The Inland Waterways Association of Ireland (IWAI) is a voluntary organisation and registered charity, founded in 1954 to promote the development, use and maintenance of Ireland’s navigable rivers and canals.
We represent over 3,000 waterways users with 23 branches across the Island of Ireland.
The main focus of our organisation is on restoration, development and wider use of Ireland’s 1,000 Km navigable waterway network.
The organisation, through a corps of dedicated volunteers, has worked on a number of large-scale canal and waterway restoration projects, including the Royal Canal restoration, a project that extended over a period of decades until full restoration was finally achieved in 2012.
IWAI is currently involved in restoration projects on the Boyne navigation and the Newry canal. We are also involved in a joint venture restoration of the ‘Dunrovin’ site at Coosan Point on Lough Ree with RNLI. The restored building will function as a base for RNLI search and rescue facilities on Lough Ree and will also provide a regional base for IWAI members.
We welcome this opportunity to comment on the Government’s 2030 Heritage strategy.
- IWAI welcomes the strategic focus in the draft strategy on built and natural heritage. We would submit that our waterways as historic artefacts combine very strong elements of both the natural and the built. Heritage is viewed always as a work in progress, combining knowledge and awareness with the more practical aspects that relate to conservation, protection and use. As a general principal, the protection of historic buildings is closely related to their functional use. But this often presents a challenge to conservators and managers of historic properties in terms of identifying an appropriate and sympathetic long-term use. However, navigable waterways present no such challenges as their functional use is forever implicit in their engineering and design. On this basis it is essential that the navigable component be celebrated and maintained as an aspect of conservation and continuity.

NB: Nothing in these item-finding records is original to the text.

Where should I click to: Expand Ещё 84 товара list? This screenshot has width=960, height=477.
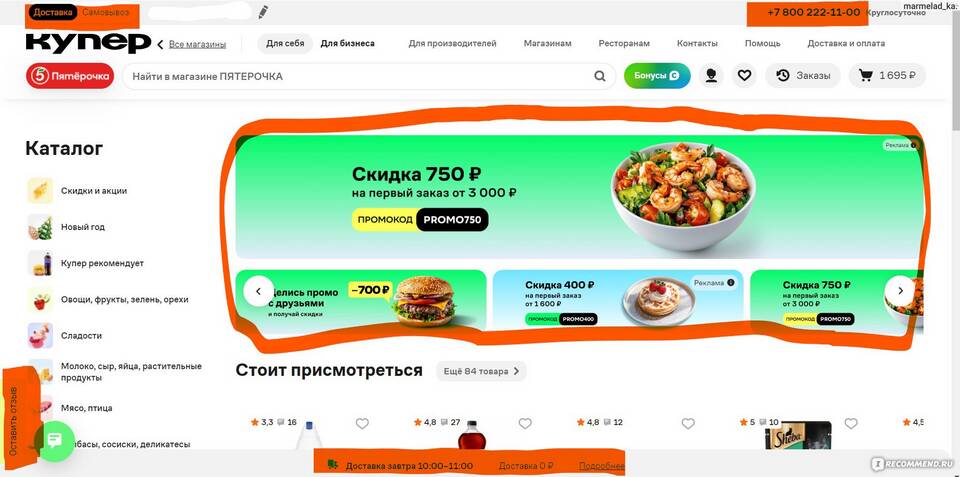pyautogui.click(x=481, y=371)
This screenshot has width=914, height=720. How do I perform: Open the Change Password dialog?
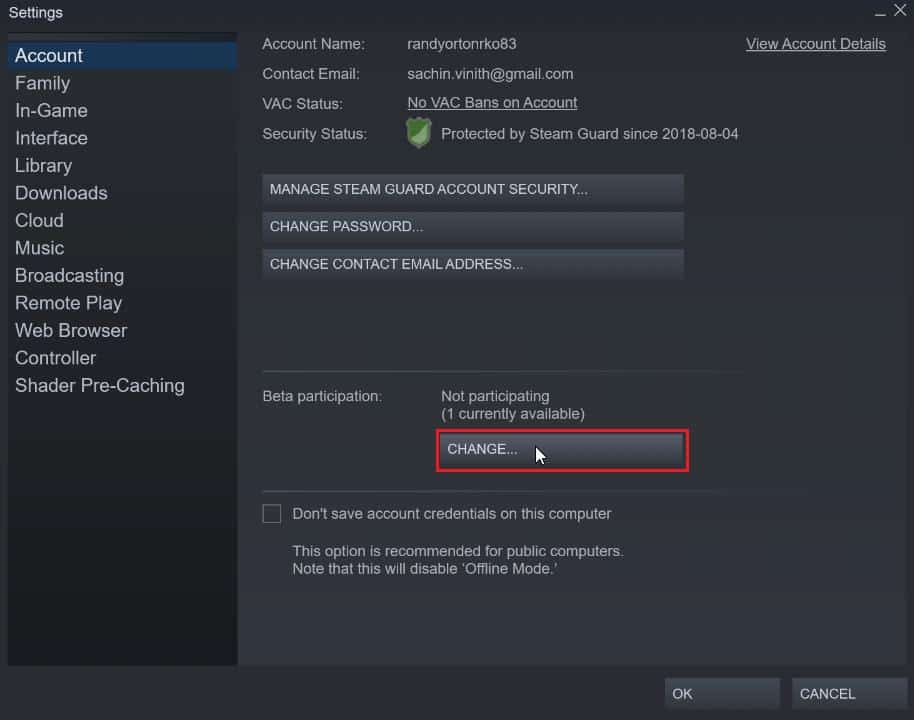pos(472,226)
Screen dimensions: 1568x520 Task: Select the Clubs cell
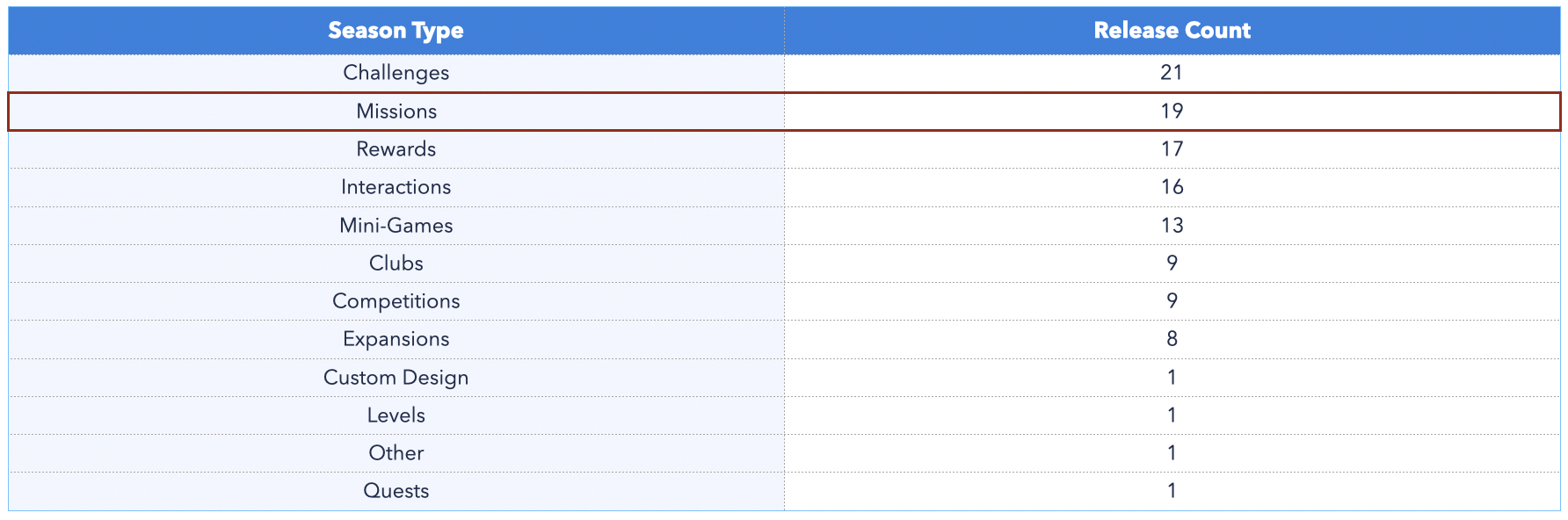coord(396,264)

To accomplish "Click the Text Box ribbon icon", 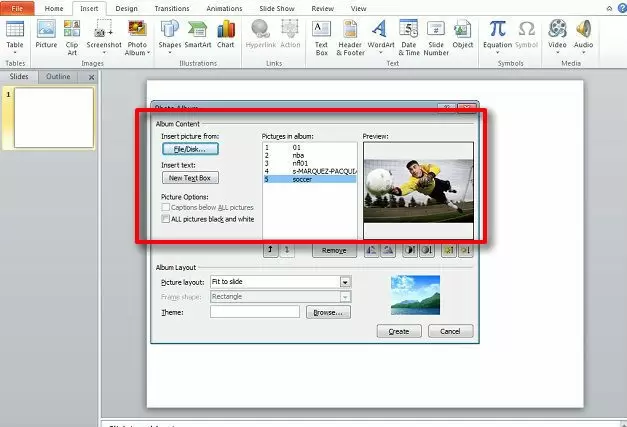I will (321, 35).
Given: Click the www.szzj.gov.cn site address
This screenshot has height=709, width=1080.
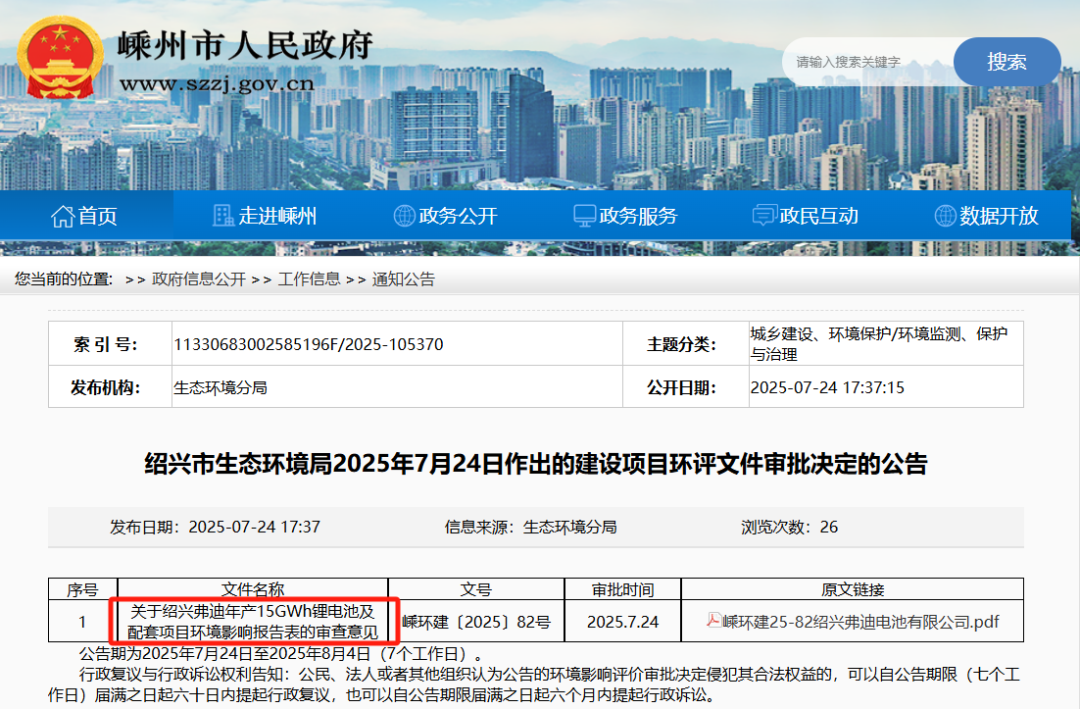Looking at the screenshot, I should click(216, 84).
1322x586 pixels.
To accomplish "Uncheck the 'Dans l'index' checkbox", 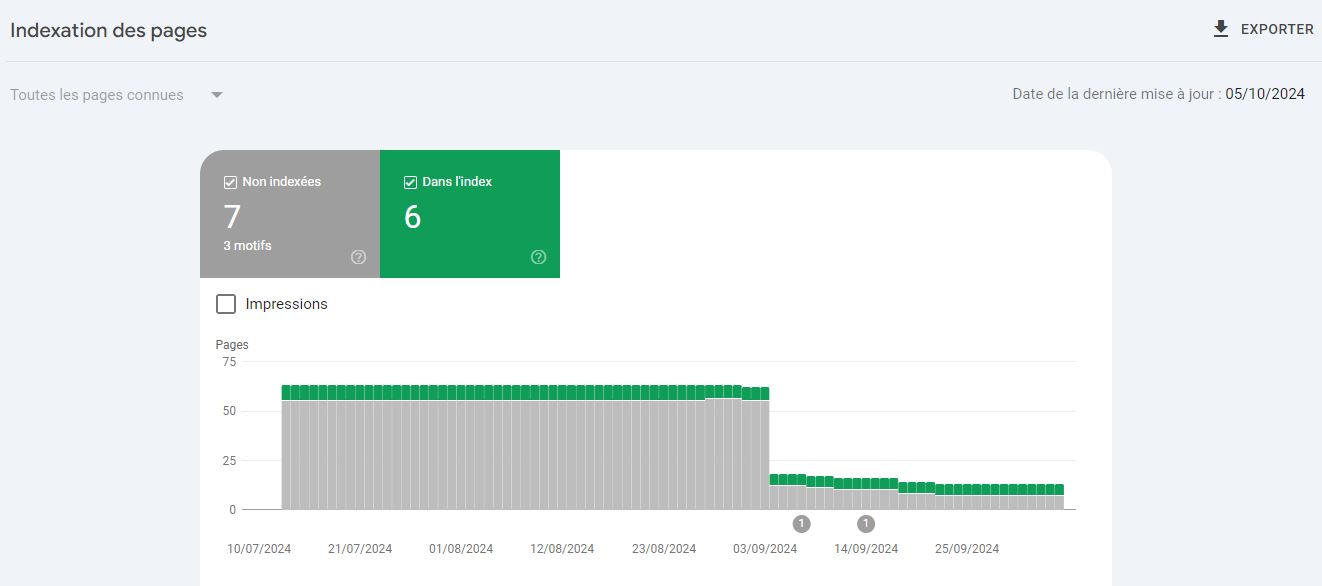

The lesson of our recent history – for example, the demise of the Royal Canal in the Seventies – is that without continued use as practical navigations and as working links between places and communities, these features will be in danger of extinction.
We welcome the emphasis in the draft strategy on the need for a strong community dimension to heritage planning. In this context, we would emphasise that the community aspect has always been highlighted and prioritised by IWAI and other waterway conservation groups. Navigation restoration projects since the seventies have been undertaken through a co-operative process involving dedicated groups of volunteers drawn from local communities. This was a marked feature of the ultimately successful Royal Canal restoration and is an approach that is maintained today on current projects including the Boyne navigation and the Newry canal.
- IWAI welcomes the commitment to a cross Departmental approach to Heritage which will reflect an all-government commitment and a more nuanced focus on heritage policy and practise as an aspect that is central to government policy rather than as an afterthought, more at the periphery of government affairs.
However, as our waterways are currently managed by Waterways Ireland, a North South body, we would submit that a shortcoming in the draft strategy is the absence of any reference to Northern Ireland, or on any sense of a priority attaching to cross border initiatives.
- The draft strategy recognises the necessity for an Action Plan for heritage that is subject to a 3 year review process and this is an aspect that we greatly welcome.
We would submit that in recognition of the value and impact of Waterways heritage that representatives of the waterways user groups be included in the proposed Steering Committee.
- As the management body for the Waterways network, Waterways Ireland has published a Heritage Plan 2016-2020.
IWAI wishes to take this opportunity to emphasise that while we welcome and support the actions and commitments set out in the plan, we are very concerned at the continuing absence of any commitment to provision of any publicly accessible facility such as a museums or heritage centres that celebrates the historic, heritage and cultural significance of the navigable waterways network. This has become an issue of very considerable concern since the demise of the Waterways Ireland Visitor centre at Grand Canal Dock Dublin.
IWAI would submit that the development of a regional network of Waterways Heritage Centres needs to be prioritised under any investment programme that emerges from the Government’s Heritage strategy 2030.